Many pathogens common in domestic production ruminants are not as widely seen in zoos, but practitioners should consider deployment of noncore vaccines based on the geography and biosecurity of their institution. Most exotic mammals have a domestic animal model from which noncore vaccination protocols can be extrapolated, such as for viral respiratory pathogens of artiodactylids, such as parainfluenza-3 or infectious bovine rhinotracheitis, or noncore vaccines for domestic carnivores, such as feline coronavirus, Chlamydia felis, and feline retroviruses. In species with less translation to a domestic model, the protocol developed for the specific vaccine often guides protocol development, such as Bordetella bronchiseptica, which in Suidae and Canidae has been used to prevent disease with both MLV or killed vaccines. Exotic mammals, including koalas of Vombatidae and sloths of order Pilosa, are also susceptible to this pathogen; vaccination with a killed vaccine may be considered.

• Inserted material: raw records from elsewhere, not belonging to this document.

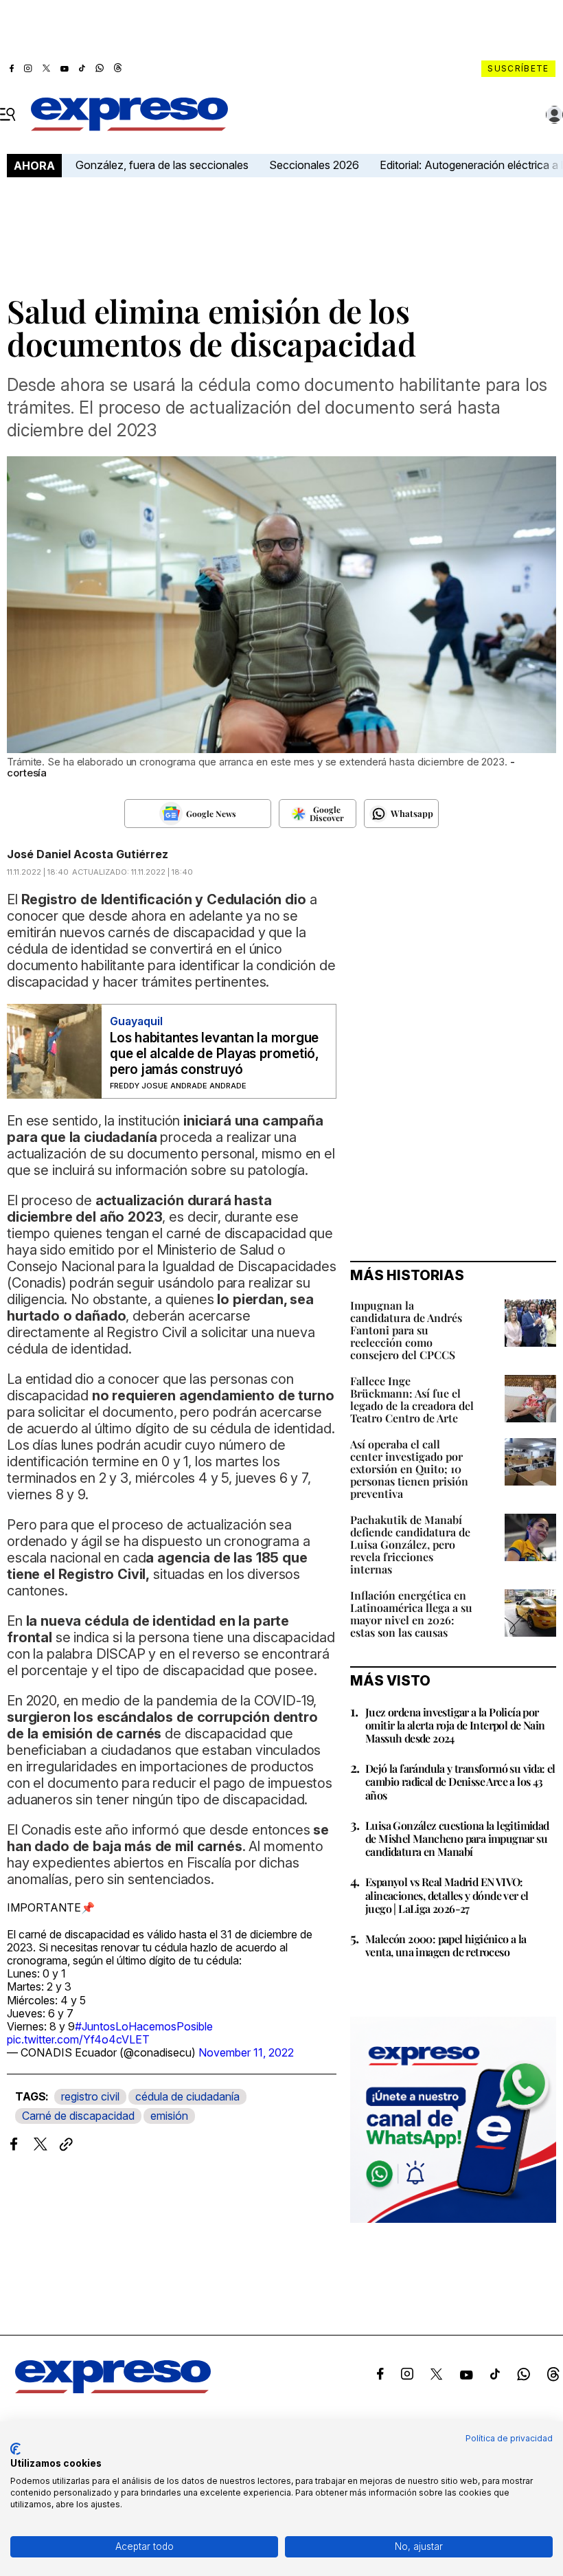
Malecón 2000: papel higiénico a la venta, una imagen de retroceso (446, 1945)
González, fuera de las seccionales (162, 165)
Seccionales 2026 (314, 165)
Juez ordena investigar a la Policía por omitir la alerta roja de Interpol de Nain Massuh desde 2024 (454, 1725)
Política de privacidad (509, 2438)
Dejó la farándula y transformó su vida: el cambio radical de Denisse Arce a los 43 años (460, 1781)
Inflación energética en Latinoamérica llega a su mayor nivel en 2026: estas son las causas (411, 1613)
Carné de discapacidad (78, 2116)
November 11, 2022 (246, 2052)
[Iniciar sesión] (555, 115)
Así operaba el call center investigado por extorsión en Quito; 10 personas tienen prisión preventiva (409, 1469)
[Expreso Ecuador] (113, 2389)
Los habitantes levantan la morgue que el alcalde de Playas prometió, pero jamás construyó (214, 1053)
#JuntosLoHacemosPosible (144, 2026)
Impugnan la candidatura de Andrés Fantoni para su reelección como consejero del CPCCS (406, 1330)
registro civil (90, 2096)
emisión (169, 2116)
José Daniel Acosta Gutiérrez (87, 854)
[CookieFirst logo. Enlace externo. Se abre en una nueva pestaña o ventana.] (15, 2449)
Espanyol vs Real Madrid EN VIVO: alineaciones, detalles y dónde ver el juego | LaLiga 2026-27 (447, 1894)
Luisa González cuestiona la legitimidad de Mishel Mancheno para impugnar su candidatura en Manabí (457, 1838)
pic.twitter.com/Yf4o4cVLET (78, 2039)
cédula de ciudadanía (187, 2096)
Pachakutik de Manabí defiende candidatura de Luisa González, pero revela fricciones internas (410, 1544)
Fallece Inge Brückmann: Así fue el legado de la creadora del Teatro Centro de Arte (412, 1399)
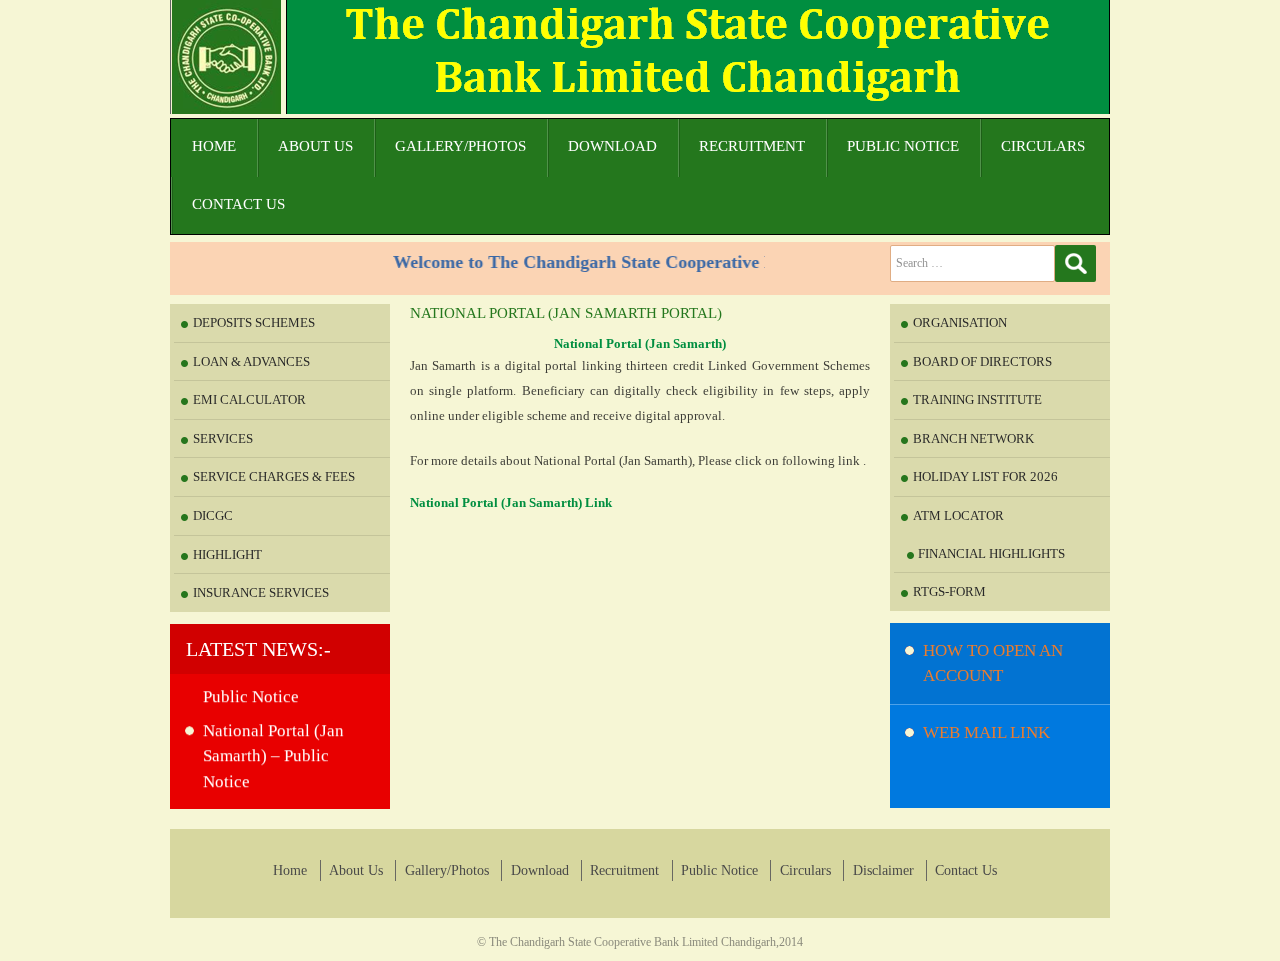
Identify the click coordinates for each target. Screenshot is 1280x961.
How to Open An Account (993, 663)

Evolving recommendations for vaccination against many infectious diseases can be found through professional group guidelines, which evaluate a pathogen's effects on exotic mammals and the safety of the vaccine in the face of disease risk. The American Association of Zoo Veterinarians' Infectious Disease Manual provides information on species susceptibility classified by disease, and the Association of Zoos and Aquaria Species Survival Plan and Taxon Advisory Groups often have recommendations for vaccination protocols based on taxa found in . The European Association of Zoo and Wildlife Veterinarians Transmissible Disease Handbook is also a helpful resource.
Vaccination of valuable animals could be considered in the event of an outbreak. Influenza vaccines exist for Equidae, Canidae, and Suidae as a killed vaccine to prevent the most pathogenic strains in the face of an outbreak. Differing hemagglutinin (H) or neuraminidase (N) subtypes may be used in vaccines to provide adequate DIVA strategy. Governmental approval may be required for this kind of vaccine use, such as for vaccinia (cowpox) which is currently limited by the CDC to distribution solely to healthy care and biomedical laboratory workers with exposure risk.